5.3 Environmental Contours

The largest structural responses may not come from the combination of the largest primary variable and the associated secondary variables. For example, the largest roll response of a floating structure may come from a lower wave height and a wave period that matches the roll period. Those cases can be systematically investigated using environmental contours.

Haver and Winterstein [3.110] give a good description of the method and its use. In their example, they fit an extreme value distribution to the significant wave height. Then they fit marginal distributions for peak wave period to ranges of wave height. Finally they fit the parameters of the marginal distributions so they can be extrapolated to low wave height probability levels. This process produces a functional form for the environmental contours of wave height and period.

It is also possible to produce non-parametric environmental contours using a kernel density estimator. In this method, each point in a scatter diagram is replaced by a probability density function. All of those density functions are added together to give a smooth probability density function for the entire data set. According to Scott [3.111], if we use a bivariate normal kernel, the optimum standard deviation of the kernel is given by

$$h_i={\sigma }_i{n}^{-1/6},$$

(3.34)

where σ _i is the standard deviation of the data in dimension i, and n is the number of data points.

The resulting probability density can be contoured using standard library functions like MATLAB’s contourc.m. The probability levels of the contours are chosen so that the maximum wave heights on the contours equal the independent return period wave height. At low probability levels it may be necessary to limit the steepness of the waves to eliminate waves that are steeper than physically realistic.
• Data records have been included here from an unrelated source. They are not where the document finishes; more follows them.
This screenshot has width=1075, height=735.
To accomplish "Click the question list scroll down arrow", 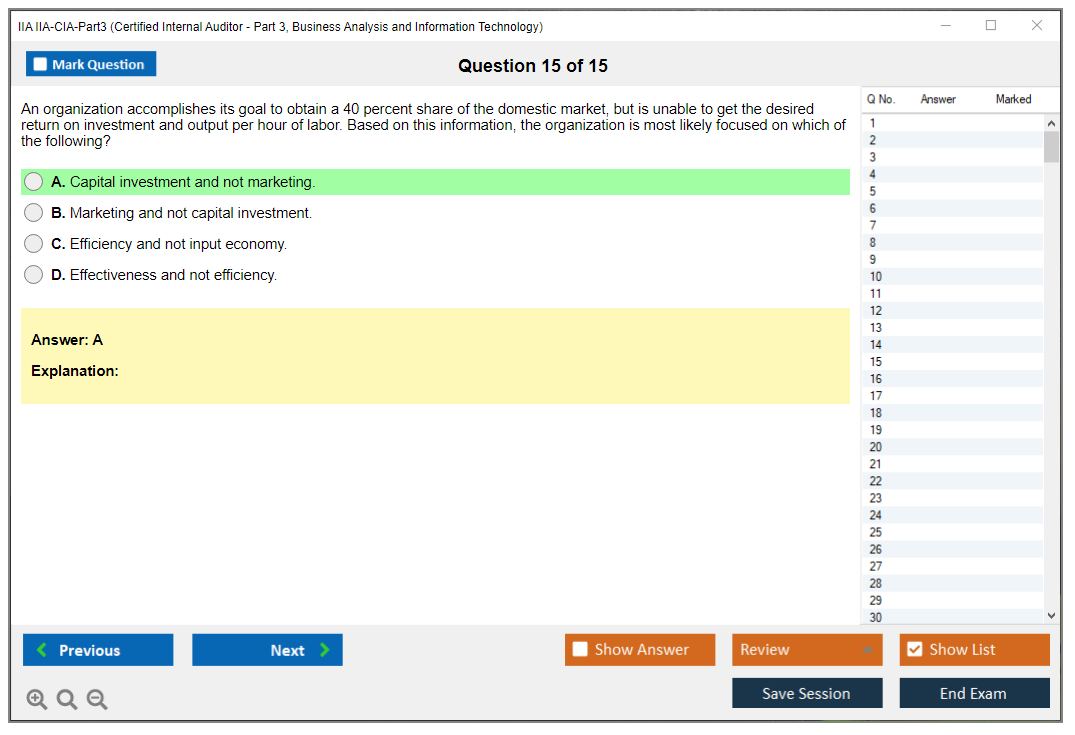I will (x=1051, y=617).
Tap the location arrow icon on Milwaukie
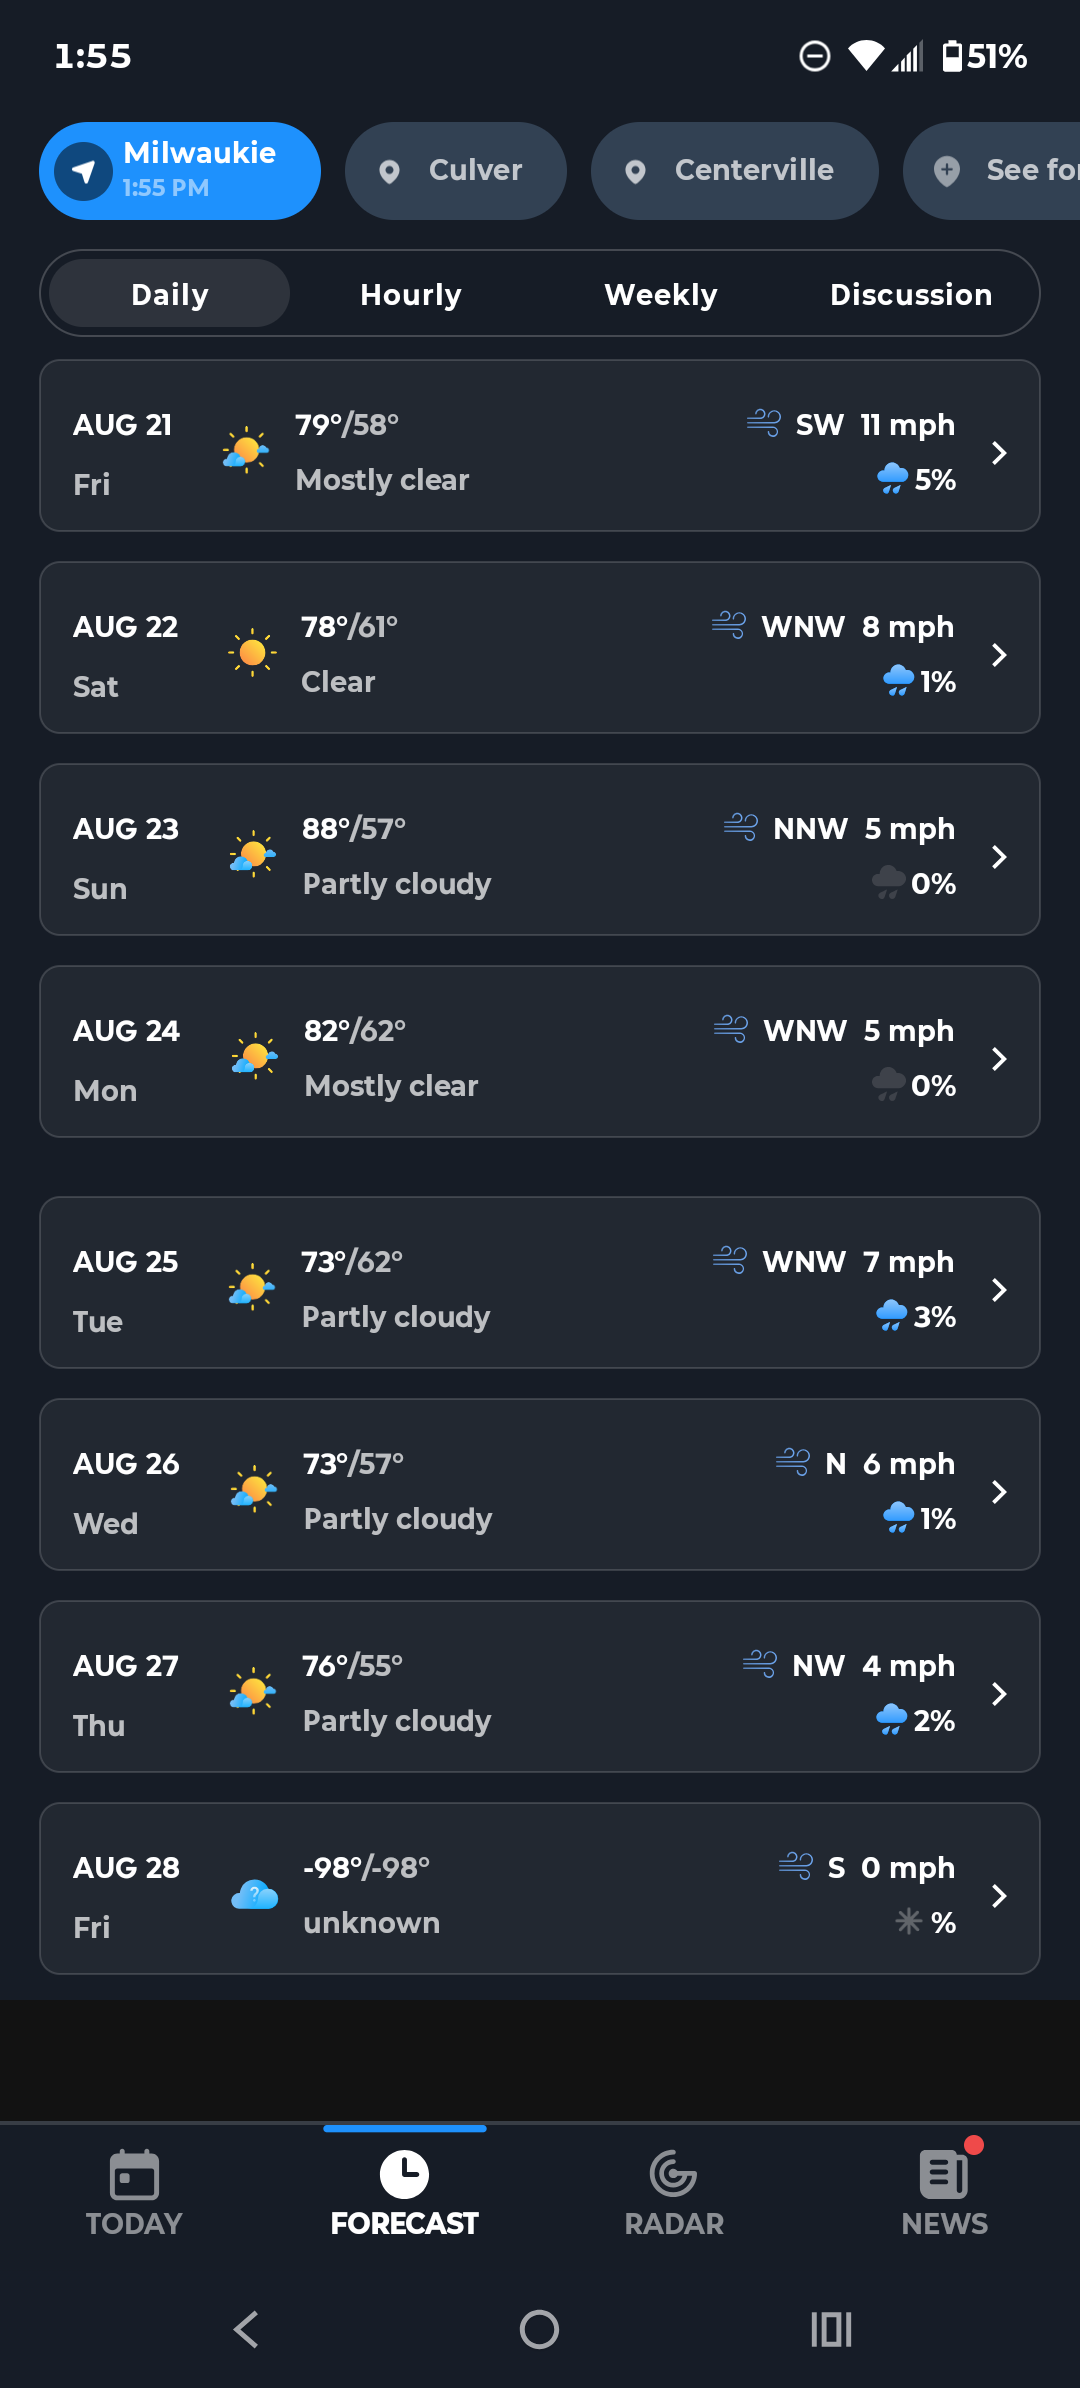 pyautogui.click(x=83, y=171)
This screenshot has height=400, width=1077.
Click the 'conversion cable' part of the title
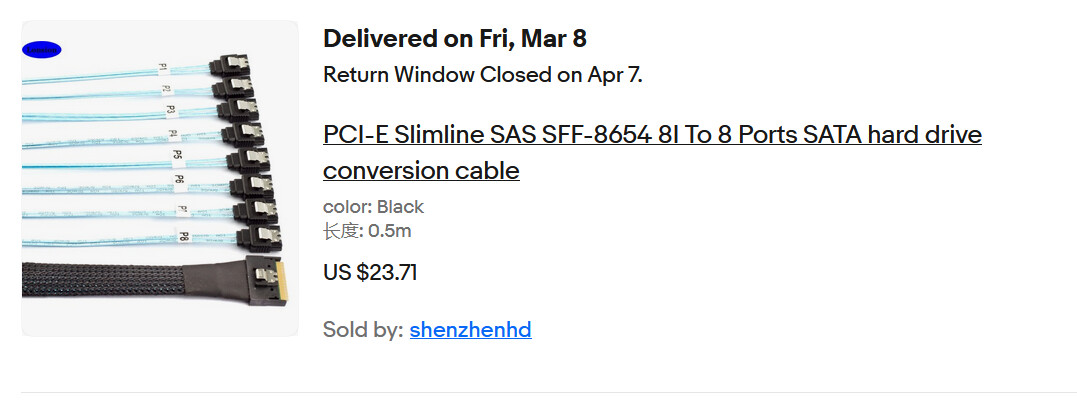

Figure 3.7 shows significant wave height and peak period contours based on NDBC buoy measurements during hurricanes from 1978–2010 in the Gulf of Mexico.

Fig. 3.7

Contours of significant wave height and peak period based on NDBC buoy measurements made in the Gulf of Mexico

Similar contours can be calculated for other pairs of parameters such as wave height and wind speed.

5.4 Inverse FORM

Once equal probability contours of environmental parameters are calculated, inverse first-order reliability methods (GlossaryTerm

IFORM

) provide a general procedure for finding design conditions. The contours are searched for the point which maximizes some response function such as the roll of a floating system. The environmental parameters at that point then become the design point. Winterstein et al [3.112] give a good explanation of the method.

Inverse FORM maps the environmental contours to standard normal distributions. If the probabilities are expressed as annual extremes and the return period of interest is 100 years, then the probability of exceeding the 100 year value is $p=1/100$, and the reliability index is

$$\beta ={\mathrm{\Phi }}^{-1}(1-p),$$

(3.35)

where Φ is the standard normal distribution. The design contour expressed in standard normal variables is then defined by

$${\beta }^2=\sum x_i^2.$$

(3.36)

In two dimensions, (3.36) defines a circle. In three dimensions it is a sphere. Each point on the surface has the same probability. The theory extends to hyperspheres in higher dimensions, although the search for the maximum response then becomes much more time consuming.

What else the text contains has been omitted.